Marshall retired from international cricket 32 years back, and no fast bowler has managed to sustain pace alongside such excellence to date. A supreme athlete with unreal balance, Marshall was a thinking man in a pack of brute, blood-thirsty pacers.
England was, undoubtedly, his favourite hunting country. Not only has Marshall taken a whopping 232 Test wickets against England in 26 matches, he had ended up with 132 wickets to his name in a single county season of ‘82 while playing for Hampshire - a record still unmatched.
Marshall could generate extraordinary bounce from an ordinary height that scared batsmen to death, and his skiddy bowling was so devastatingly effective that rarely any batsman had an answer. If these weren’t enough, Marshall’s deliveries on the bodyline coming from round the wicket were the stuff that nightmares are made of.
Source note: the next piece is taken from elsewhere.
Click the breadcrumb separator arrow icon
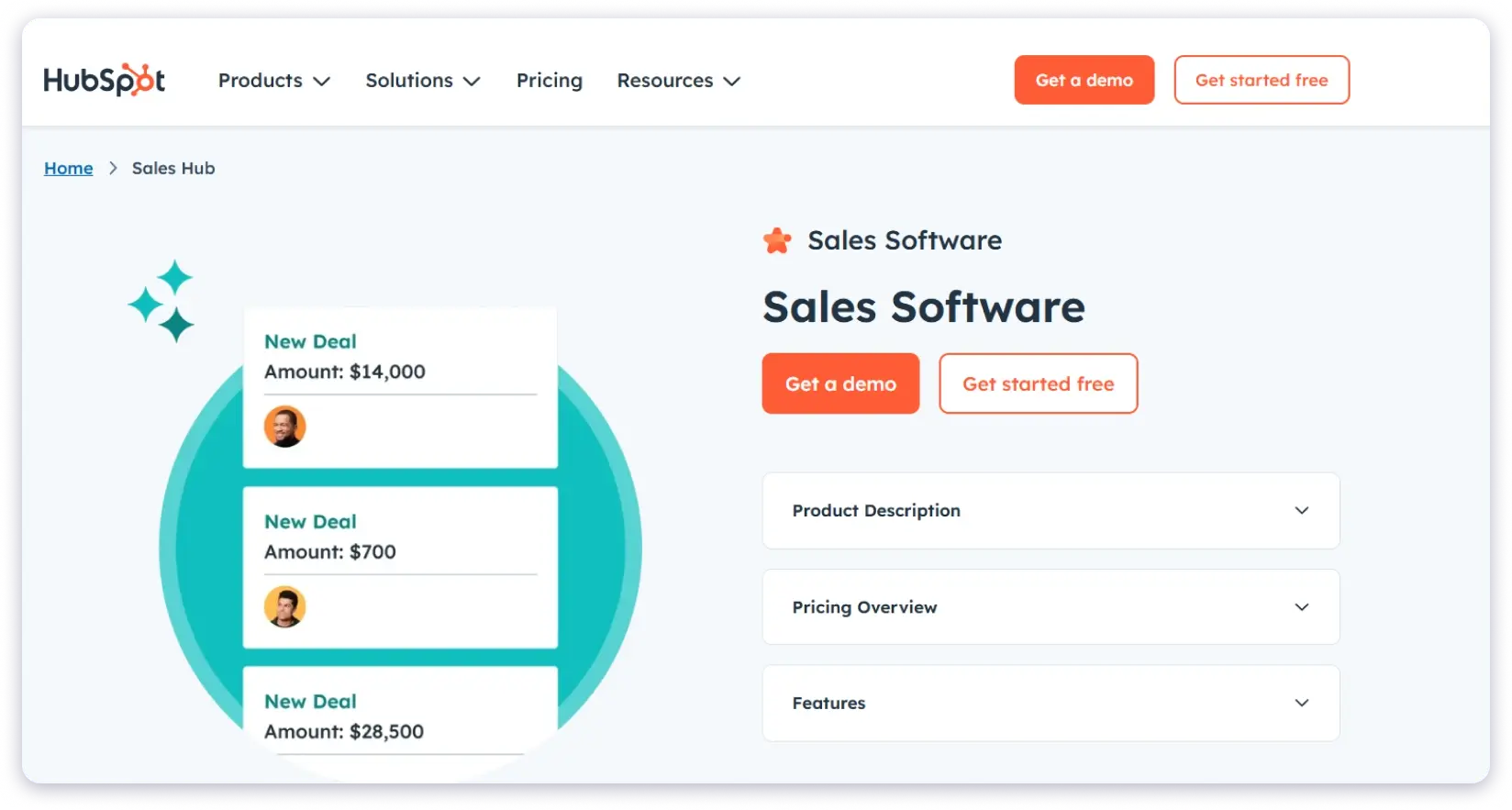The image size is (1512, 810). (x=113, y=168)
While he wasn’t much of a threat with the white ball, he transformed into a Chimera when the colour changed. He retired with 376 wickets in 81 Tests, which had 19 four-wicket hauls, 22 five-wicket hauls and four 10-wicket hauls to his name. Apart from the two seven-fers against England, Marshall also had a seven-wicket haul against New Zealand.
Cricket got way poorer when the enigmatic bowling talent passed away at 41 due to colon cancer.